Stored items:
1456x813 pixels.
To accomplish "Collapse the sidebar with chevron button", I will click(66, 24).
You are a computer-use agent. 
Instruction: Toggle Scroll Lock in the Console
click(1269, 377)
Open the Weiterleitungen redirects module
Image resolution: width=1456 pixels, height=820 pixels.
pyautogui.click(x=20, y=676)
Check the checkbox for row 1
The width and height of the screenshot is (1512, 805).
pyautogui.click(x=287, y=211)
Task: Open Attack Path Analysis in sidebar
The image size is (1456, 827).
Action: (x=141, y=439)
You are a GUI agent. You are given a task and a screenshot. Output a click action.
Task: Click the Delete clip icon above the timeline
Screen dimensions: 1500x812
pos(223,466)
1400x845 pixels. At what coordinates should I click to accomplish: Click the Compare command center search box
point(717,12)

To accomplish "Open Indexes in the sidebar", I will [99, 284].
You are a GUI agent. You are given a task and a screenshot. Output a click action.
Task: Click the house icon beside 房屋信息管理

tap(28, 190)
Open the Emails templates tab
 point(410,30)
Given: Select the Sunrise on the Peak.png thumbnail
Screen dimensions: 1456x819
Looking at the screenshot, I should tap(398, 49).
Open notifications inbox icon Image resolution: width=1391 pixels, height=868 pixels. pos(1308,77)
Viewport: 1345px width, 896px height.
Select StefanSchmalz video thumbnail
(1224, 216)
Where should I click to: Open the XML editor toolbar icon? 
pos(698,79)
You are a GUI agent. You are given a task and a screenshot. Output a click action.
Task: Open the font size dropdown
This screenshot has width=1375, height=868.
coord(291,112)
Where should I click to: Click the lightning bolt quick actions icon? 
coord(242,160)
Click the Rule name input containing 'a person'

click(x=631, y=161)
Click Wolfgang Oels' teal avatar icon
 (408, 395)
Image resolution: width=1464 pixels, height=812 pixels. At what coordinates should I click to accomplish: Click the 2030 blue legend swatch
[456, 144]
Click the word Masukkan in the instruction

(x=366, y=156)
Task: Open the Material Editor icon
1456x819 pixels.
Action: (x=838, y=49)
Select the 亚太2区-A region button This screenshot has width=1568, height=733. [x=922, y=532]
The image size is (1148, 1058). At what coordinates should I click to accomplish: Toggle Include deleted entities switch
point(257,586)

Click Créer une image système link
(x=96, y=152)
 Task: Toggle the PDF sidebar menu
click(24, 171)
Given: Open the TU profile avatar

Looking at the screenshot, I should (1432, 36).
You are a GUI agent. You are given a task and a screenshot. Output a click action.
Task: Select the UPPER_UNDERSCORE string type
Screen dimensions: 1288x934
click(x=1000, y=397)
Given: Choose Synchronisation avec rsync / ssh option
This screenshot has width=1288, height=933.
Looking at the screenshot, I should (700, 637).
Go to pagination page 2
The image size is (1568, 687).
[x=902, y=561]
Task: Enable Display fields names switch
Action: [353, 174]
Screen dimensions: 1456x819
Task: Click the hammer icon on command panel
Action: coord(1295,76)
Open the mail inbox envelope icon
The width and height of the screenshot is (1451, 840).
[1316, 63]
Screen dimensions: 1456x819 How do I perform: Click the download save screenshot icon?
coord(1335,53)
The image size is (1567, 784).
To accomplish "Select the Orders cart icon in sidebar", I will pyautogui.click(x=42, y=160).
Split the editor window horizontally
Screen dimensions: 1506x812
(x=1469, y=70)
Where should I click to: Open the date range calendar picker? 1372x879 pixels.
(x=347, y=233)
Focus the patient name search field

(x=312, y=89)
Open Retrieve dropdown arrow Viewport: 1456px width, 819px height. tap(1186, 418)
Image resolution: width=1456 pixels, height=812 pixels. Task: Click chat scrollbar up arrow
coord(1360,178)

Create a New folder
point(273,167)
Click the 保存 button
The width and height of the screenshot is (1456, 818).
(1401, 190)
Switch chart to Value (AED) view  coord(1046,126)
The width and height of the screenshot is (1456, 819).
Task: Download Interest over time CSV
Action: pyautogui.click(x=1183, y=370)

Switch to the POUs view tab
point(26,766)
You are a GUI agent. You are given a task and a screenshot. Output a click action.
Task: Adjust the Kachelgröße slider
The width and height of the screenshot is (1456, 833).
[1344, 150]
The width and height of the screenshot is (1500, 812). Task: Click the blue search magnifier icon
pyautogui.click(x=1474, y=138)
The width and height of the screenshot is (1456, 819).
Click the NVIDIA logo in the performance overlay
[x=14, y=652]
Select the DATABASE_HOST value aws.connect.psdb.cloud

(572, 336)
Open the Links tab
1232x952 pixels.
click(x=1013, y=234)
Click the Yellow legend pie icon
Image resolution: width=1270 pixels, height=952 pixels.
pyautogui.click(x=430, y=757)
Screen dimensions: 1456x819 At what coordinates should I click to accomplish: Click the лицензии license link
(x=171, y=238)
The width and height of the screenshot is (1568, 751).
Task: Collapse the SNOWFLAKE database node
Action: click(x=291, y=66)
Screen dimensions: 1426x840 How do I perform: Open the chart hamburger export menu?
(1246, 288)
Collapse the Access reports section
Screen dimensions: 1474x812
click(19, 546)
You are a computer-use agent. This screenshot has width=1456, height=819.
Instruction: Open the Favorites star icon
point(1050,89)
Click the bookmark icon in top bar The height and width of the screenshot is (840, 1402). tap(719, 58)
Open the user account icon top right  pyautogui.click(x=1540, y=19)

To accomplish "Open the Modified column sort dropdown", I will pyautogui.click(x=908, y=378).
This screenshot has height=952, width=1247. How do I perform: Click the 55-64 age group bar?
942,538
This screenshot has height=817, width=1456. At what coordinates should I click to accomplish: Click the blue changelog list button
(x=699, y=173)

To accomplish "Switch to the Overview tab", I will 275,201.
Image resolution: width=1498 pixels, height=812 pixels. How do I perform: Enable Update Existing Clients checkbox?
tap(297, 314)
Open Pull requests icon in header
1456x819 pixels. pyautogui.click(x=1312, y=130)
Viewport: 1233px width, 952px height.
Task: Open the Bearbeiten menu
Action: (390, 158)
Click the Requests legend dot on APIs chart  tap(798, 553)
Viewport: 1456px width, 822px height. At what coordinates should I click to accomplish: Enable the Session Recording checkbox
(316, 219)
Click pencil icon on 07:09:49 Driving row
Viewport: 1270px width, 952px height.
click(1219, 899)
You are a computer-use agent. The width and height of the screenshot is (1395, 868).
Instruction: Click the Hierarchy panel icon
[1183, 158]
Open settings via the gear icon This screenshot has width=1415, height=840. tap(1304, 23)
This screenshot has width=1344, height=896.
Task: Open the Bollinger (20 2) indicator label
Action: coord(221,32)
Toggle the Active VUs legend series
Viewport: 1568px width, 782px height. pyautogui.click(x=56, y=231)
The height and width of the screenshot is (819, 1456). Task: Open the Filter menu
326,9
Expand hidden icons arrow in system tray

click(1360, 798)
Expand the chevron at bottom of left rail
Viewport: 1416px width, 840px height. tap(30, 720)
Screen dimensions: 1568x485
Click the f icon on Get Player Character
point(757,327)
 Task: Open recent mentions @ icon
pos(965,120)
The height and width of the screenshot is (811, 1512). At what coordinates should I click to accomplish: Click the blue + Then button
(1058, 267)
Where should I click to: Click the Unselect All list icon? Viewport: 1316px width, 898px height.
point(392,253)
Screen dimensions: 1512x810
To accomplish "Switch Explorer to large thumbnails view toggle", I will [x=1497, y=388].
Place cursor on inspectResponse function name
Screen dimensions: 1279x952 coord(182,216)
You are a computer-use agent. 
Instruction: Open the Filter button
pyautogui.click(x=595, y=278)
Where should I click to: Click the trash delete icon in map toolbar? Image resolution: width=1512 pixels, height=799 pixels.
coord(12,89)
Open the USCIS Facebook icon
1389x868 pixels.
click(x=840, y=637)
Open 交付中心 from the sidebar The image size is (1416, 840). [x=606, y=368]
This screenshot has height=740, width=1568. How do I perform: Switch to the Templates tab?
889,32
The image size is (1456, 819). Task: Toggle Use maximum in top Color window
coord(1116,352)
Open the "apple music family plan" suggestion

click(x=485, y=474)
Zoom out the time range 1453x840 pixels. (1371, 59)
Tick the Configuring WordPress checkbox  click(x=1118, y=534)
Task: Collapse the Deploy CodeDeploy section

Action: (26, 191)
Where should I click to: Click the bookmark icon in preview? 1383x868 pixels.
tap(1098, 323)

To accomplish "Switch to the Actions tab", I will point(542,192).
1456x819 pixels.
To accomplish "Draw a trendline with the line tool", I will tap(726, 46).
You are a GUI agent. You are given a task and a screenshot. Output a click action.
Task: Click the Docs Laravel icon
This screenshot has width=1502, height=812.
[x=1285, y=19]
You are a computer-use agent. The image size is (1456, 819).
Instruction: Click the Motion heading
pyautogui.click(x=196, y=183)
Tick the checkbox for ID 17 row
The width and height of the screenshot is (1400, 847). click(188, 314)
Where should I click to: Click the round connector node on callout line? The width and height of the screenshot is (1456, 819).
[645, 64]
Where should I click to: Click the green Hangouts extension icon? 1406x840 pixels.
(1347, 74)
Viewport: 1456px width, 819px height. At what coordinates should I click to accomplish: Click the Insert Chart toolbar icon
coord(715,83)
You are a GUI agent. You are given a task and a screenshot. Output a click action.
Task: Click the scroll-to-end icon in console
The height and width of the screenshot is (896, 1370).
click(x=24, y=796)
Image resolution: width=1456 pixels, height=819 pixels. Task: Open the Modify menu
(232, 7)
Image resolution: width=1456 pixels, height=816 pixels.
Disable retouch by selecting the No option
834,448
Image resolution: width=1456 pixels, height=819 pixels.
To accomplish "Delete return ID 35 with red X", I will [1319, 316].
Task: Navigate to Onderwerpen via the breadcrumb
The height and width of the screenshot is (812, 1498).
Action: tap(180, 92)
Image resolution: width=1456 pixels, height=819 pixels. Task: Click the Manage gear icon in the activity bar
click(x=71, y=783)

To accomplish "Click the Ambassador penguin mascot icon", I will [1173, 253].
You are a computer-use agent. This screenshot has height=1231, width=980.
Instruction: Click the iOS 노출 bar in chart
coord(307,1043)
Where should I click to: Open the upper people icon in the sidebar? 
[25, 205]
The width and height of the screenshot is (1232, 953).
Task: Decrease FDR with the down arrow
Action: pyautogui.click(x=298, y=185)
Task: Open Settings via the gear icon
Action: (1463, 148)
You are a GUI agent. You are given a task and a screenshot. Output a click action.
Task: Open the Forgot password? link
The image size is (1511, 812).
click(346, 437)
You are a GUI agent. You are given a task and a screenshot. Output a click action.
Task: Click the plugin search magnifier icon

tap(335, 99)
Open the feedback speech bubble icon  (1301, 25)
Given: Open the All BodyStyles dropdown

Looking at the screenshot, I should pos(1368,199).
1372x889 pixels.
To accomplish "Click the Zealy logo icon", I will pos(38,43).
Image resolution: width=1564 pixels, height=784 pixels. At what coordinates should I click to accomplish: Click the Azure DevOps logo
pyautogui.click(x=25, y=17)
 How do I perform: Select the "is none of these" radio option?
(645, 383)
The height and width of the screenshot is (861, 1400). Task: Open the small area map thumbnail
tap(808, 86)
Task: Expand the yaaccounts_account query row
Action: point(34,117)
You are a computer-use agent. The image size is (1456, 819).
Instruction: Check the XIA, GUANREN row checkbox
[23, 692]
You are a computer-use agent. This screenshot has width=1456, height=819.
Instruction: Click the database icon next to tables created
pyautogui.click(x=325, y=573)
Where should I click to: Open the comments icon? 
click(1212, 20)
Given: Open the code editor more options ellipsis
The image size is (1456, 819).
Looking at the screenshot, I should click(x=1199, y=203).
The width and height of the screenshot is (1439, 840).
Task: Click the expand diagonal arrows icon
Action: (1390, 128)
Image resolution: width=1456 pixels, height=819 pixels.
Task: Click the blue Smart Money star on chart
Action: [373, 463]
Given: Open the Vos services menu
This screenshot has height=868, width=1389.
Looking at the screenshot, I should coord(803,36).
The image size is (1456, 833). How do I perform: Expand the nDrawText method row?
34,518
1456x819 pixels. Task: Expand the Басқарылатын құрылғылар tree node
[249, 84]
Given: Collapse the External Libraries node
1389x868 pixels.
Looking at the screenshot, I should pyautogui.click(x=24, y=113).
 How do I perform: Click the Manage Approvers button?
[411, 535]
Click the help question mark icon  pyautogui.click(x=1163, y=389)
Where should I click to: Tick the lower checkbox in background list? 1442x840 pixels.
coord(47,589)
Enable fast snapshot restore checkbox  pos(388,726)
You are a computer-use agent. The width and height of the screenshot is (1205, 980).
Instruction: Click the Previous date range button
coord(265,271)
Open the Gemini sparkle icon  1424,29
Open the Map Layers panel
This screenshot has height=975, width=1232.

Exercise requirements |
Say, as a bare number, how many lines in the entries above include the string "inbox".

Solution for this task |
2